Re: [POC] hash partitioning

From: Robert Haas <robertmhaas(at)gmail(dot)com>
To: Jeff Davis <pgsql(at)j-davis(dot)com>
Cc: Yugo Nagata <nagata(at)sraoss(dot)co(dot)jp>, PostgreSQL-development <pgsql-hackers(at)postgresql(dot)org>
Subject: Re: [POC] hash partitioning
Date: 2017-05-03 02:01:07
Message-ID: CA+TgmoYs_0OK0qB8vO7MY4ig_EWMsG4nmQRpPqHsJH0dL1Kabw@mail.gmail.com
Views: Raw Message | Whole Thread | Download mbox | Resend email
Thread:
Lists: pgsql-hackers

On Tue, May 2, 2017 at 9:01 PM, Jeff Davis <pgsql(at)j-davis(dot)com> wrote:
> On Tue, Feb 28, 2017 at 6:33 AM, Yugo Nagata <nagata(at)sraoss(dot)co(dot)jp> wrote:
>> In this patch, user can specify a hash function USING. However,
>> we migth need default hash functions which are useful and
>> proper for hash partitioning.
>
> I suggest that we consider the hash functions more carefully. This is
> (effectively) an on-disk format so it can't be changed easily later.
>
> 1. Consider a partition-wise join of two hash-partitioned tables. If
> that's a hash join, and we just use the hash opclass, we immediately
> lose some useful bits of the hash function.
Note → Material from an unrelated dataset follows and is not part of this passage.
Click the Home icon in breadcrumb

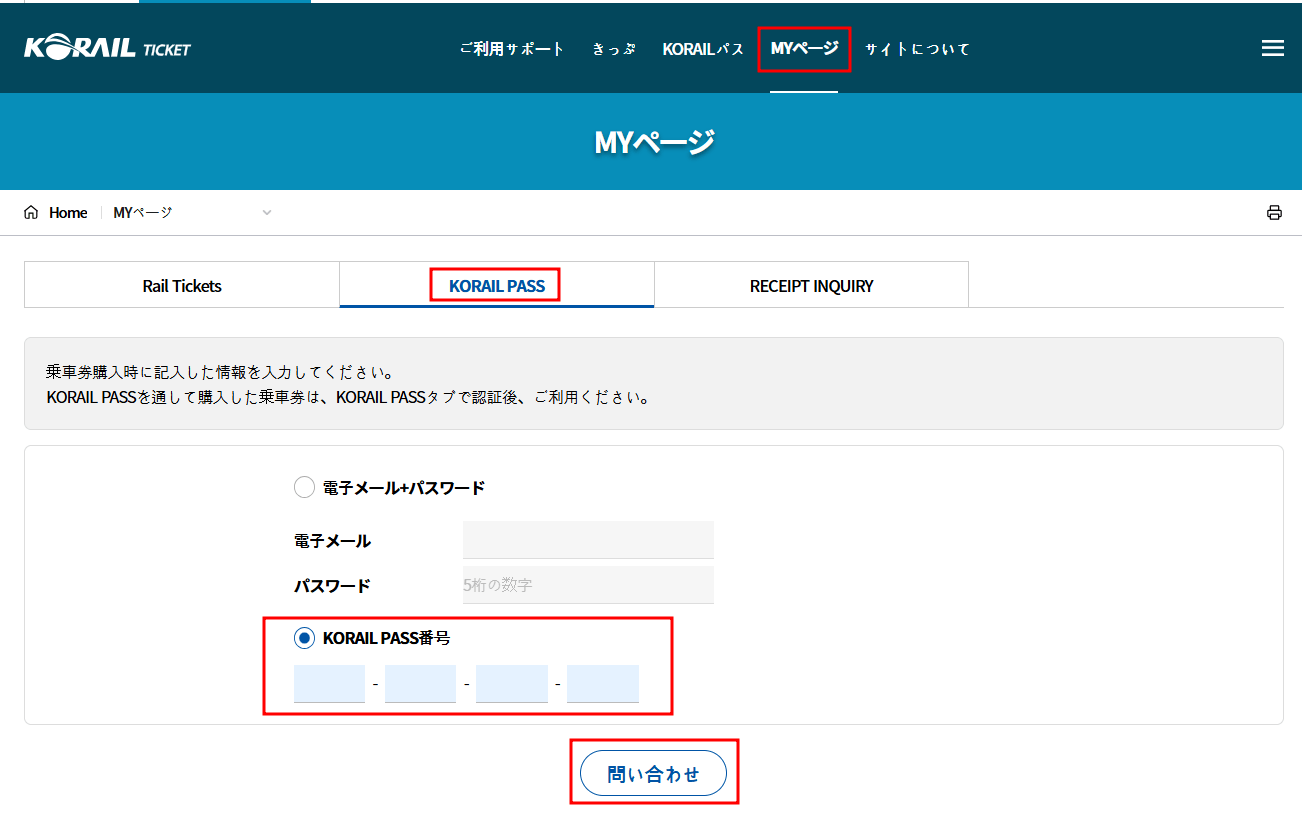point(31,212)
Same for hash aggregation
> where the grouping key is the partition key.

Hmm, that could be a problem in some cases. I think there's probably
much less of a problem if the modulus isn't a power of two?

> To fix this, I think we need to include a salt in the hash API. Each
> level of hashing can choose a random salt.

Do you mean that we'd salt partitioning hashing differently from
grouping hashing which would be salted different from aggregation
hashing which, I suppose, would be salted differently from hash index
hashing? Or do you mean that you'd have to specify a salt when
creating a hash-partitioned table, and make sure it's the same across
all compatibly partitioned tables you might want to hash-join? That
latter sounds unappealing.

> 2. Consider a partition-wise join where the join keys are varchar(10)
> and char(10). We can't do that join if we just use the existing hash
> strategy, because 'foo' = 'foo ' should match, but those values
> have different hashes when using the standard hash opclass.
>
> To fix this, we need to be smarter about normalizing values at a
> logical level before hashing. We can take this to varying degrees,
> perhaps even normalizing an integer to a numeric before hashing so
> that you can do a cross-type join on int=numeric.
>
> Furthermore, we need catalog metadata to indicate which hash functions
> are suitable for which cross-type comparisons. Or, to put it the other
> way, which typecasts preserve the partitioning.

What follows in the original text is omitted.